**Aim of the task**
Output only the lines that run from the line holding "This screenshot has height=2436, width=1125." to the end of the entries, both ends included, and skip the pictures.

(Collected data)

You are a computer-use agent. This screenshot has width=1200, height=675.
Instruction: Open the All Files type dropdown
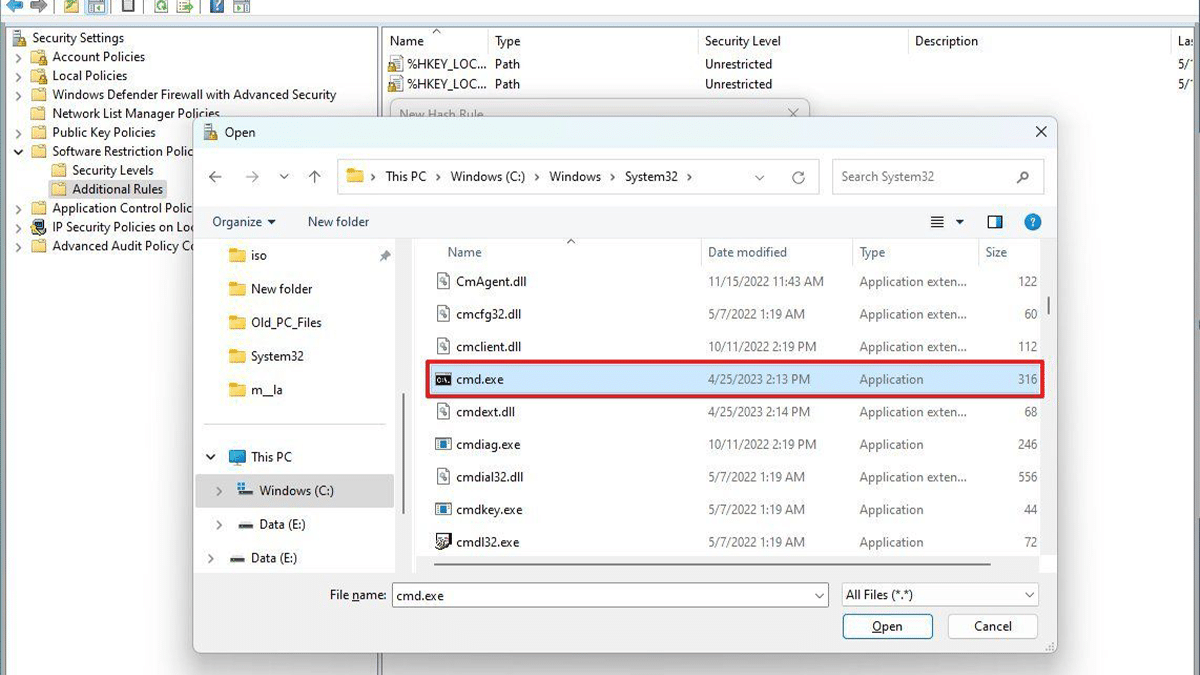[939, 595]
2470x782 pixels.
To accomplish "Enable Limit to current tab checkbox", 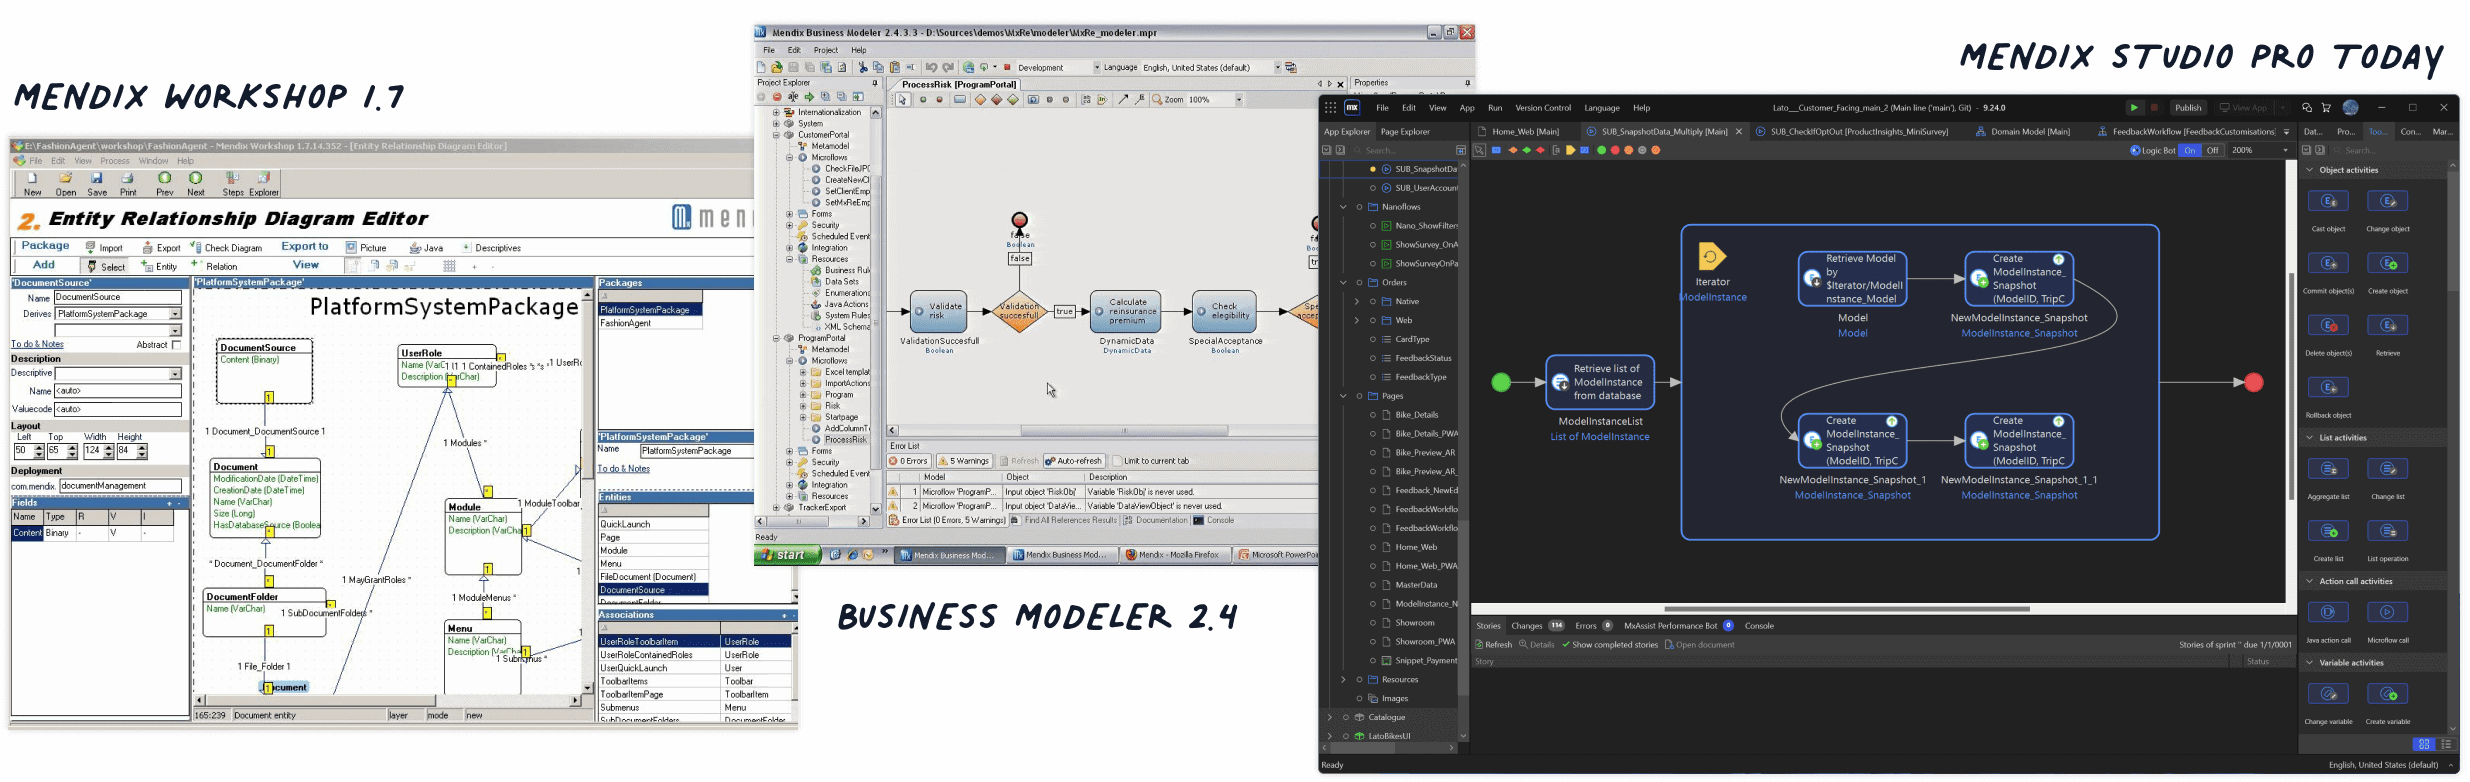I will [1118, 461].

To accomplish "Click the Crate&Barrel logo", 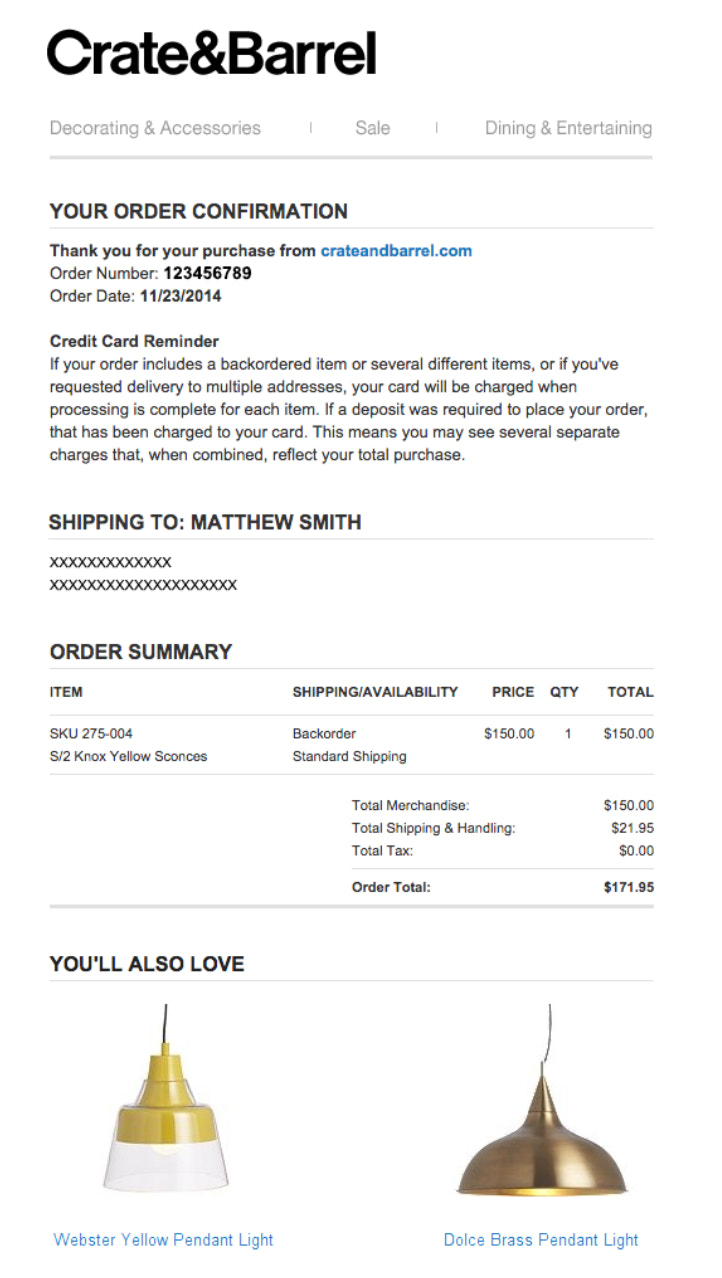I will pos(212,55).
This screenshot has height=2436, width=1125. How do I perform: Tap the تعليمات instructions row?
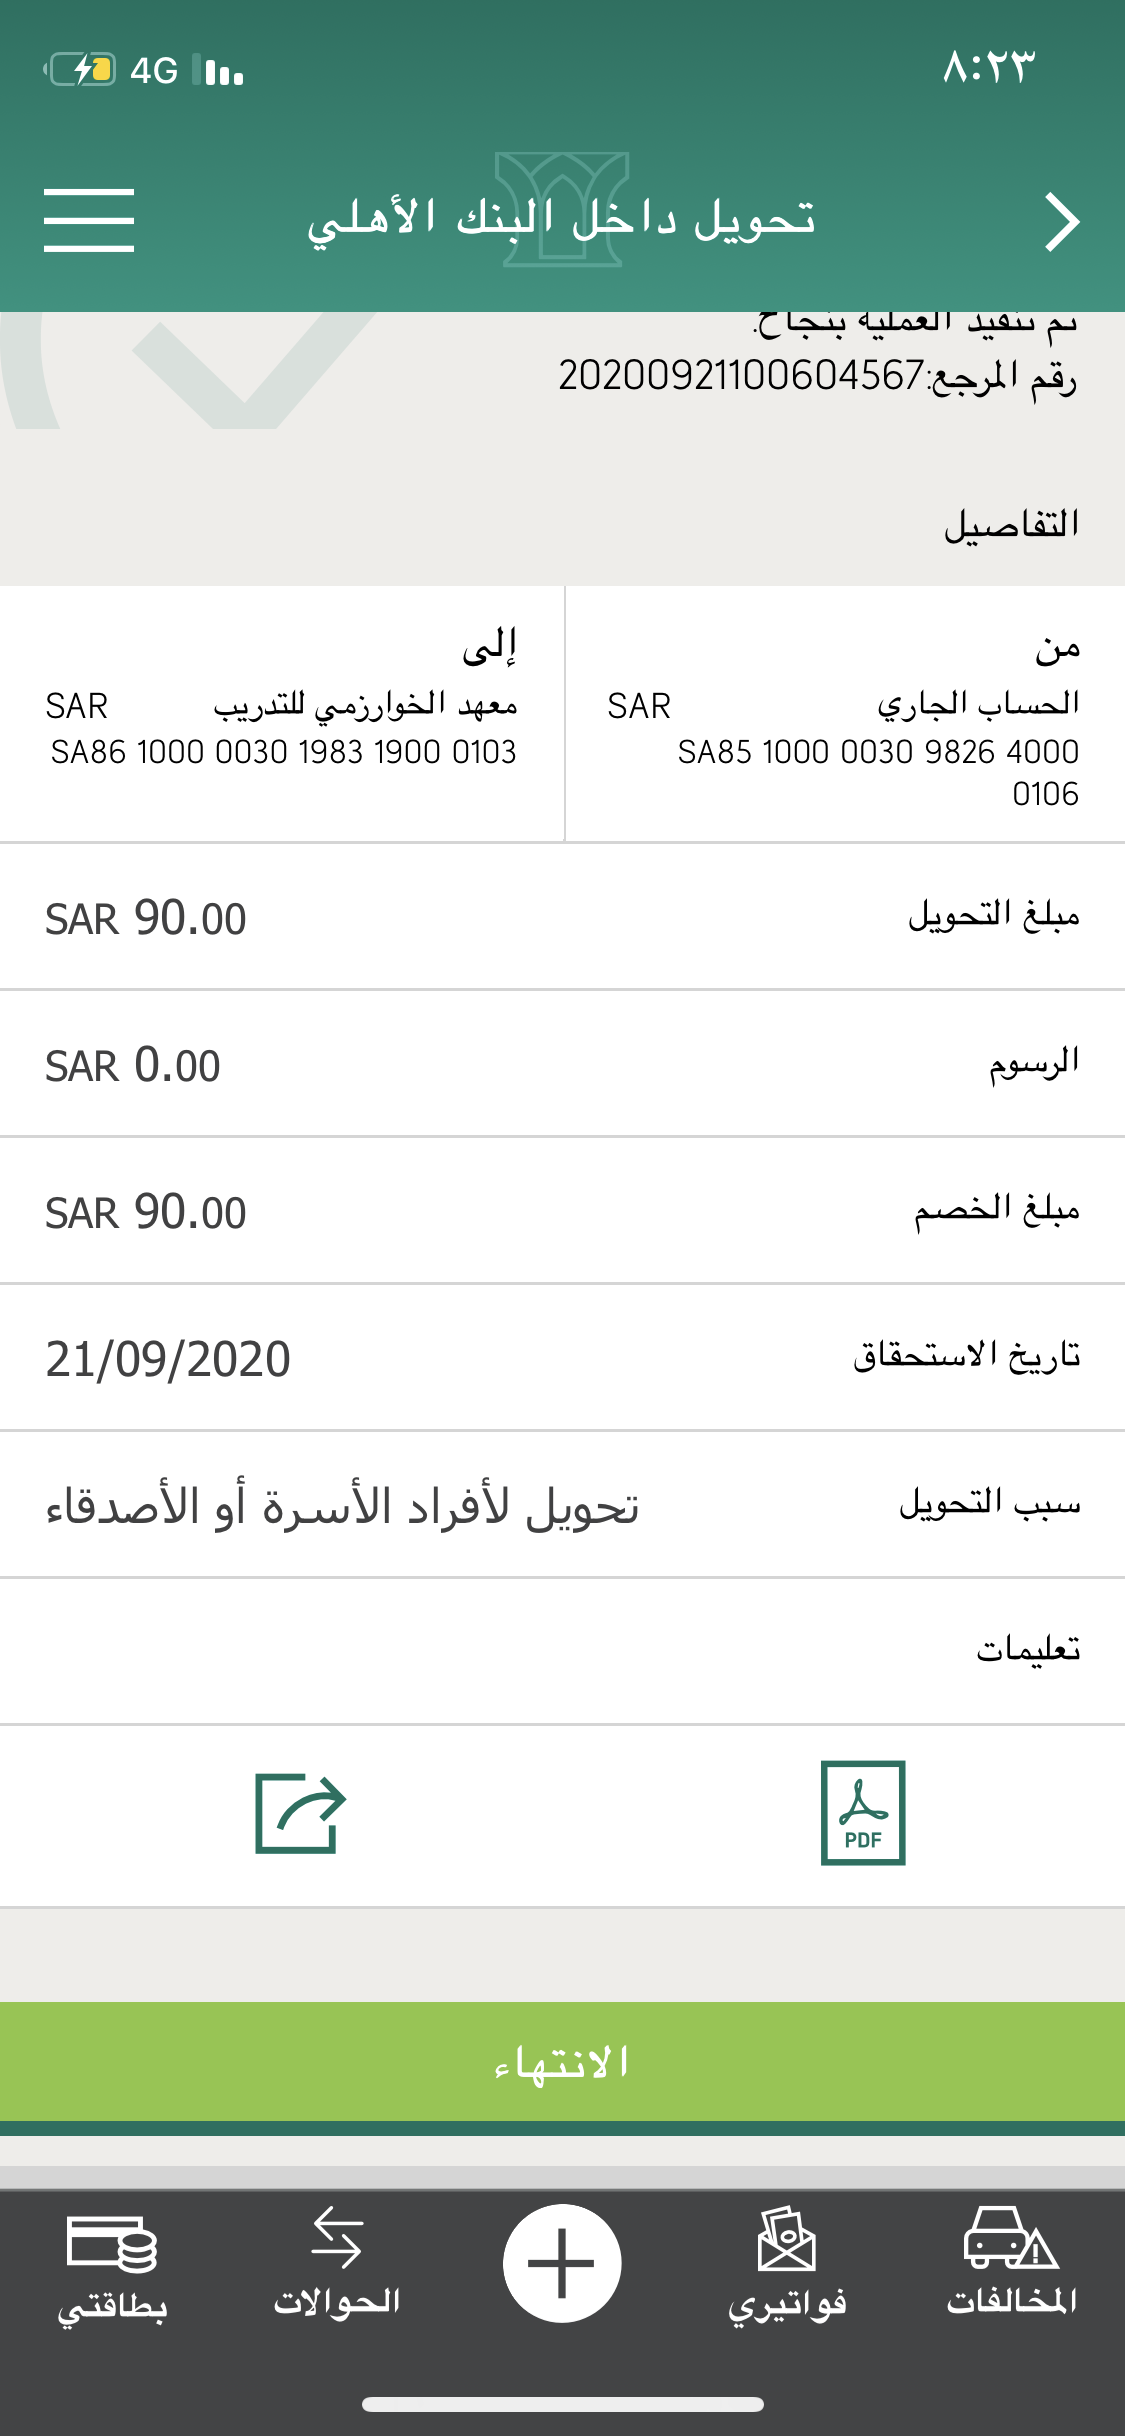tap(562, 1650)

**Output below**
This screenshot has height=2436, width=1125. How do I perform: Tap the تعليمات instructions row?
tap(562, 1650)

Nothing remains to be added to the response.